The world of online digital media marches forward relentlessly, but many of us still prefer the feel and enjoyment of a good book in our hands, or a newspaper to while away a quiet moment. The death of paper, to borrow a phrase from American author Mark Twain, has been greatly exaggerated.
Indeed, despite the digital revolution, paper and pulp businesses, which employ around 650,000 people in the European Union, have carved out new niches as the economy has evolved, demonstrating its resilience and diversification.
CEPI, a European association representing the paper industry, says that its members’ production of paper and pulp reached 90.2 million tonnes in 2021. According to CEPI, the confinements and restrictions of the Covid-19 pandemic have accelerated a change in consumption patterns “and resulted in a growing demand for packaging grades of paper and board.”
The organisation also states that these changes, which are likely to refer to the huge upswing in online shopping and delivery that marked the most intense periods of the pandemic, “will have a long-lasting impact.” Production of packaging required for medicines and healthcare supplies also went into overdrive.
The sector is at the vanguard of resource efficiency, with millions of households across Europe required to separate and bag paper and cardboard for waste collectors.
It was among the first industries to take steps to reduce its impact on the environment through recycling, and it presents itself as an exemplar of the circular economy in action.
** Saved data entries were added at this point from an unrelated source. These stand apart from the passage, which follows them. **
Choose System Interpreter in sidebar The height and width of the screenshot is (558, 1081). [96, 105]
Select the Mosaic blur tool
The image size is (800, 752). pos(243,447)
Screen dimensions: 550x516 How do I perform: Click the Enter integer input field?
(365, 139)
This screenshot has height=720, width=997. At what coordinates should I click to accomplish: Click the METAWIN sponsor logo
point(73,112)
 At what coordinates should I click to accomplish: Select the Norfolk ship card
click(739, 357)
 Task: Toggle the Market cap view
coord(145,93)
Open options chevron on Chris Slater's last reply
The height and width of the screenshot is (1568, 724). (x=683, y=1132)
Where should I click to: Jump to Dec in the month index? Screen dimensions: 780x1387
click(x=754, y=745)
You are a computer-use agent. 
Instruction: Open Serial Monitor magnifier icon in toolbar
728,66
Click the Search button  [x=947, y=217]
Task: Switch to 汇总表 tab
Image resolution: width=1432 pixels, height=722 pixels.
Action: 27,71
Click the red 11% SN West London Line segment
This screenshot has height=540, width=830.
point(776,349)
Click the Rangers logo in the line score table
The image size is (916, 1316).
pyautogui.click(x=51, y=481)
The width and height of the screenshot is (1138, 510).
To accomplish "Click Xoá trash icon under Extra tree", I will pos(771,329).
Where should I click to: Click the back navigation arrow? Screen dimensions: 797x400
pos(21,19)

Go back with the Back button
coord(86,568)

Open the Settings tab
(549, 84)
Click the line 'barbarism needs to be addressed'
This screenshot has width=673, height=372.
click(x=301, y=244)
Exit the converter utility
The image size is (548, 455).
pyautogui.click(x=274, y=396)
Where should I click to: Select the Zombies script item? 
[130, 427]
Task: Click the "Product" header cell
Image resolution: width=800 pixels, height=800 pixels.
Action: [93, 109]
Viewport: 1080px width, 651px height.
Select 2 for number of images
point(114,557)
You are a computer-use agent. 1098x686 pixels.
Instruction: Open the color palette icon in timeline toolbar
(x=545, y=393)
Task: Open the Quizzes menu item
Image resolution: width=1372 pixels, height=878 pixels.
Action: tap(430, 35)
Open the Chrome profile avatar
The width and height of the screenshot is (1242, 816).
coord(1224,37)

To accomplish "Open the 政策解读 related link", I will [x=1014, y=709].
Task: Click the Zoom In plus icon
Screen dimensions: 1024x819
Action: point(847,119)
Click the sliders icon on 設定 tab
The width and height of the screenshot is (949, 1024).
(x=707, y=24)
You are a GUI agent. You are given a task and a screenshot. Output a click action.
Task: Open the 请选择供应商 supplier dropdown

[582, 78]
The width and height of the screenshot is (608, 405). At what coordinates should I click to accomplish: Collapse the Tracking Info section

However, the paper and pulp industry’s continued viability relies on keeping costs in check and anticipating future developments. It’s an energy-intensive sector characterised by high capital costs and lengthy investment cycles, so producers need to know that their plants can operate seamlessly without delays and interruptions.
But in the era of energy transition, that is easier said than done. Although the paper and pulp sector has shaped initiatives to promote recycling and to reduce process emissions, it remains a heavy consumer of energy, especially natural gas.
The challenges in essence are twofold: the first is to maintain competitiveness in an era of escalating wholesale gas prices, which are hostage to wider geopolitical developments.
In April 2022, CEPI published a paper outlining ideas for ensuring security of energy supply and tackling high energy prices, lamenting steep rises in gas prices that had increased, in some cases, eightfold, a development that “endangers our industry’s existence in Europe.”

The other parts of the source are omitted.